Pedicled perforator flaps offer like-for-like reconstruction, decreased donor site morbidity, a technique that is technically less demanding than free tissue transfers, and a donor site limited tothe same area [2]. The superior lateral genicular artery (SLGA) flap is an alternative to muscle flaps. This study reviewed the relevant anatomy and analyzed the results of using this flap for coverage of peri-knee defects.

The SLGA flap was originally reported by Hayashi and Maruyama [3] in 1990. Prior to this, Laitung [4] had reported the possibility of utilizing this flap based on cadaveric studies. In 1995, Spokevicius and Jankauskas [5] described a flap based on the SLGA that had consistent anatomy, a long pedicle, and minimal donor site morbidity

In 2005, Zumiotti et al. [6] conducted a study to verify the anatomical reliability of the flap and performed the flap successfully in four patients. Nguyen et al. [7] conducted a similar study in 2011 that clearly mapped the perforator territories in relation to standard bony landmarks.

From November to December 2017, SLGA flaps were performed to cover knee and proximal leg defects in two male patients, aged 24 and 46 years, respectively. Both had been injured in traffic accidents.

A review of the literature was conducted utilizing PubMed, with the keywords “superior,” “lateral,” “genicular,” and “artery.” Twelve articles pertaining to the use of the SLGA flap were identified: two cadaveric studies [8,9], four combined cadaveric studies and case series [3,5-7], three case series [1,10,11] and three case reports [12-14]. Data pertaining to anatomy, patient characteristics, etiology, surgical details, and complications were compiled and the results were summarized (Tables 1-3).

Compilation of cases showing the clinical characteristics of superior lateral genicular artery flaps

Comparison of anatomical characteristics of the superior lateral genicular artery (SLGA) from cadaveric studies

Complication rates of superior lateral genicular artery flaps

The SLGA originates from the popliteal artery at a mean distance of 40.07 mm proximal to the knee joint with a mean diameter of 1.78 mm at its origin [8]. It courses posterior to the femur in a superolateral direction until reaching the lateral intermuscular septum, where the SLGA pierces the deep fascia proximal to the lateral condyle of the femur and divides into superficial and deep branches [10]. The mean length from the origin of the SLGA to its termination is 7.44 cm [8].

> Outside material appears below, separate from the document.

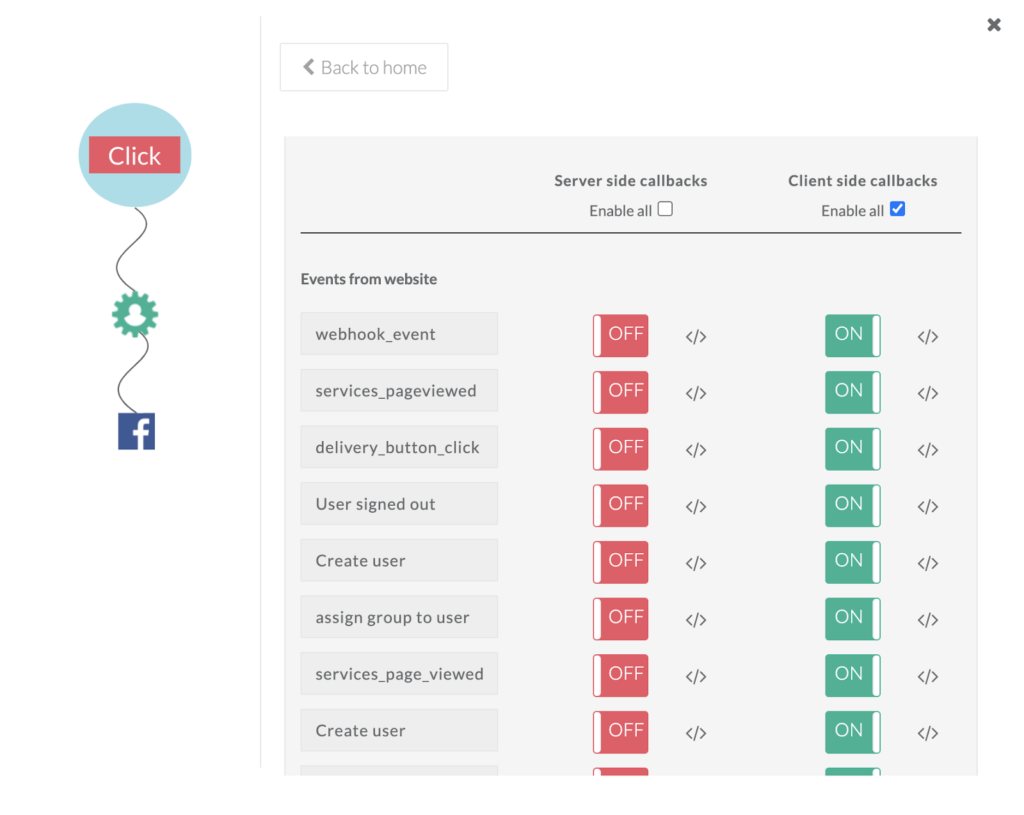
Task: Click the Click trigger node
Action: pos(134,155)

At the point where the SLGA divides into superficial and deep branches (about 50 mm from the plane of the knee joint) [10], a consistently sizable cutaneous perforator emerges, running posterolaterally to supply the lateral skin of the thigh [7]. This cutaneous perforator terminates in small cutaneous branches and communicates with the lateral perforators of the profunda femoris (Fig. 1) [3].

Fig. 1.

Anatomy of the superior lateral genicular artery.

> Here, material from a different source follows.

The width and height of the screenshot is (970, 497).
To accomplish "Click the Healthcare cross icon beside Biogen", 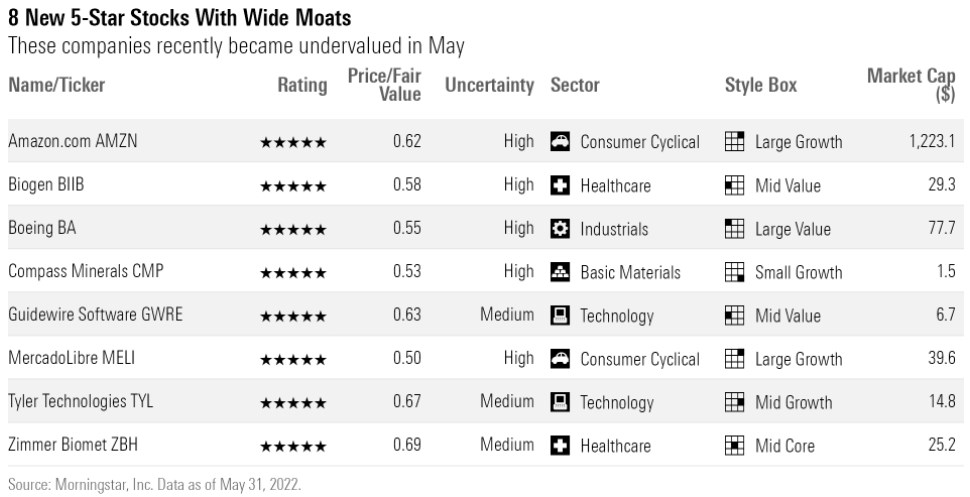I will [561, 185].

A reliable skin perforator was always present. Among the 28 lower limbs dissected by Nguyen et al. [7], there were, on average, 1.89 perforators per limb. A study by Zumiotti et al. [6] found that in 36 lower limbs 40% of the perforators followed an intramuscular course. In the study by Nguyen et al. [7], the mean distance of perforators from the superolateral patella was 5.3 cm, while Zumiotti et al. [6] reported a mean distance of 7.4 cm from the lateral condyle of the femur (Fig. 2). Gstoettner et al. [9] showed a constant SLGA angiosome with a mean size of 222.8 cm2 over the anterolateral proximal knee joint.

Fig. 2.

Anatomy and design of the superior lateral genicular artery (SLGA) flap. (A) The territory of the SLGA flap and its perforators. The skin island can be designed from the lateral condyle of the femur up to the midpoint between the great trochanter and the lateral condyle. The perforator(s) typically penetrate the fascia 30–80 mm proximal to the lateral femoral condyle. (B) After perforator selection, the flap is islanded and rotated about the pivot point into the defect. (C) Transposition of the flap into the knee/proximal leg defect with primary closure of the donor site.

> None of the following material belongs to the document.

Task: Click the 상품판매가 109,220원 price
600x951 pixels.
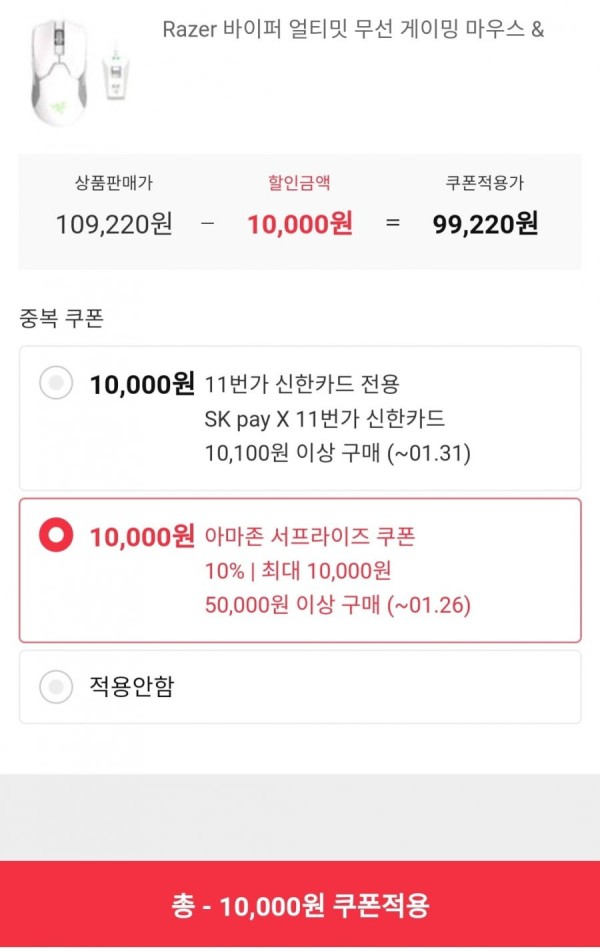Action: point(114,224)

Potential perforators were marked, with Doppler assistance, 5–8 cm proximal to the lateral femoral condyle. The skin island of the flap was designed on the lateral aspect of the lower thigh, with the proximal limit at the midpoint between the greater trochanter and lateral femoral condyle [10].

Only one edge of the planned flap was initially incised, so that it could then serve as the edge of an alternative flap if a suitable perforator was not found [15]. The flap was raised in the subfascial plane with all potential perforators isolated and preserved. A perforator of suitable size, with visible pulsation and accompanying venae comitantes, is a better indicator of perforator reliability than the Doppler assessment. The other edge of the flap was subsequently incised, with a skin bridge left at the base of the flap adjacent to the selected perforator as an additional source of perfusion (Fig. 3).

Fig. 3.

Superior lateral genicular artery (SLGA) flap raising and inset. (A) SLGA flap with an intact skin bridge adjacent to its perforator, shown by a red dot. (B) Transposition of the flap into the defect with the skin bridge left intact. (C) Dog-ear present at pivot point after inset of flap.

A decision was then made about whether to island the flap or leave the previously mentioned skin bridge, which would limit the flap rotation to 90°–120°. For a variety of reasons (e.g., small caliber, poor flow, or traumatized vessel) the perforator was occasionally insufficient to support the flap. In this case, leaving a skin bridge added an additional random pattern blood supply. A soft bowel clamp was applied over the skin bridge to obstruct blood flow and then the flap was observed for approximately 10 minutes. If there was no clinical compromise, the flap could be islanded. Otherwise, the skin bridge was kept.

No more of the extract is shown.